### What is being asked
In the entries that follow, the first line to write out is the one containing "Diary of Events (1129, 192)", and the last is the one containing "Keep up to date (601, 1493)". Reproduce that stretch exactly, with nothing before or after it.

Stored records
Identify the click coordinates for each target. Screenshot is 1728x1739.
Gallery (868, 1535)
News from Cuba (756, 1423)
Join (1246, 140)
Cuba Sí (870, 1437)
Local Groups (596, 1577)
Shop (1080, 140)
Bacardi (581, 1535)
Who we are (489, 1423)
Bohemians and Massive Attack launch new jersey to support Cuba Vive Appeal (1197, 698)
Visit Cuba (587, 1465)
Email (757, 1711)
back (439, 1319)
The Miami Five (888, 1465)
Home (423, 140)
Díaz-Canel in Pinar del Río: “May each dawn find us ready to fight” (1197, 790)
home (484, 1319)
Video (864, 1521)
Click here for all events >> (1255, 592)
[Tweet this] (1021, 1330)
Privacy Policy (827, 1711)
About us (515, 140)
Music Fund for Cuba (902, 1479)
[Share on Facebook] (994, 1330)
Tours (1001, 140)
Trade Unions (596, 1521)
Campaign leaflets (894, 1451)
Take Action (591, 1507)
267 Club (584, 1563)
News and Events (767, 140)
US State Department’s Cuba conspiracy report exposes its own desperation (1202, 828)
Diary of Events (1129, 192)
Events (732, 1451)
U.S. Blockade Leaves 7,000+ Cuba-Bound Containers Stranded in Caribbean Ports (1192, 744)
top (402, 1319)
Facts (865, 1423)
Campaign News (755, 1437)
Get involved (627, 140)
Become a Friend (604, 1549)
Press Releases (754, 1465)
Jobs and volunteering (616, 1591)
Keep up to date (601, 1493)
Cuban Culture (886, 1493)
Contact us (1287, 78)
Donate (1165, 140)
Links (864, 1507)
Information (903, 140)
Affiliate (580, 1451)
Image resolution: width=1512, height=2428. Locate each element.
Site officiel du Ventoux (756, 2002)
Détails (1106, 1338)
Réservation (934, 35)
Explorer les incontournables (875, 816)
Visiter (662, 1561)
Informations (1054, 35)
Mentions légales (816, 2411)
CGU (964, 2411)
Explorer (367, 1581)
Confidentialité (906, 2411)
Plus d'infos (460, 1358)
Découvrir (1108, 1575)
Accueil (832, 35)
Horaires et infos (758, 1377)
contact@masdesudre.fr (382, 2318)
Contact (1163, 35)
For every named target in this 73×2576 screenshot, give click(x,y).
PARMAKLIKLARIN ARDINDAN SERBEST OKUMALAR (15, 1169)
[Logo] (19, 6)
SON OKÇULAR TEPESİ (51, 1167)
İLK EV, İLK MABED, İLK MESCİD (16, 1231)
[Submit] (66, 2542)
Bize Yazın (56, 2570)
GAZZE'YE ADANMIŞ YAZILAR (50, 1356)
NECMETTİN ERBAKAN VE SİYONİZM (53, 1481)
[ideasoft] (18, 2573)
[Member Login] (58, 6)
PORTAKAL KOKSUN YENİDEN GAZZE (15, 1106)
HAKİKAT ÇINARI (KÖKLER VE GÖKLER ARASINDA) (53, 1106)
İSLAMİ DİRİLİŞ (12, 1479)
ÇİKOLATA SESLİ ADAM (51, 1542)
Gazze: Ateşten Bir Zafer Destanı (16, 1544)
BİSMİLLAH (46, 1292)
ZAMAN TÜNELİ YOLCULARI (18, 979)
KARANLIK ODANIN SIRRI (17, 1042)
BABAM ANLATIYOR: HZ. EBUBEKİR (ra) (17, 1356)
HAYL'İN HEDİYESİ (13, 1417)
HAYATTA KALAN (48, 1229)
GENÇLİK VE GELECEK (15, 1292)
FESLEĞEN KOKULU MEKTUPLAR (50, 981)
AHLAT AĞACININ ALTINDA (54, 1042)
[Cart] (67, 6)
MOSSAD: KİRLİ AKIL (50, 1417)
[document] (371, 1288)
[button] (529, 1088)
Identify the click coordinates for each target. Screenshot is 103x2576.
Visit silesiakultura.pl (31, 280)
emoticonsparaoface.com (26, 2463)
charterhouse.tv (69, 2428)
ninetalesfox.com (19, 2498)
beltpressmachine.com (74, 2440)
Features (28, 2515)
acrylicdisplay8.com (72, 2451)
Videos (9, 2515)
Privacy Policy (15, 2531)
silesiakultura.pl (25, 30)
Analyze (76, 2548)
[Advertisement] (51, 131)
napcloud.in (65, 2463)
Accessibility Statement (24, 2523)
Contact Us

### Response area
Diary of Events (1129, 192)
Events (732, 1451)
U.S. Blockade Leaves 7,000+ Cuba-Bound Containers Stranded in Caribbean Ports (1192, 744)
top (402, 1319)
Facts (865, 1423)
Campaign News (755, 1437)
Get involved (627, 140)
Become a Friend (604, 1549)
Press Releases (754, 1465)
Jobs and volunteering (616, 1591)
Keep up to date (601, 1493)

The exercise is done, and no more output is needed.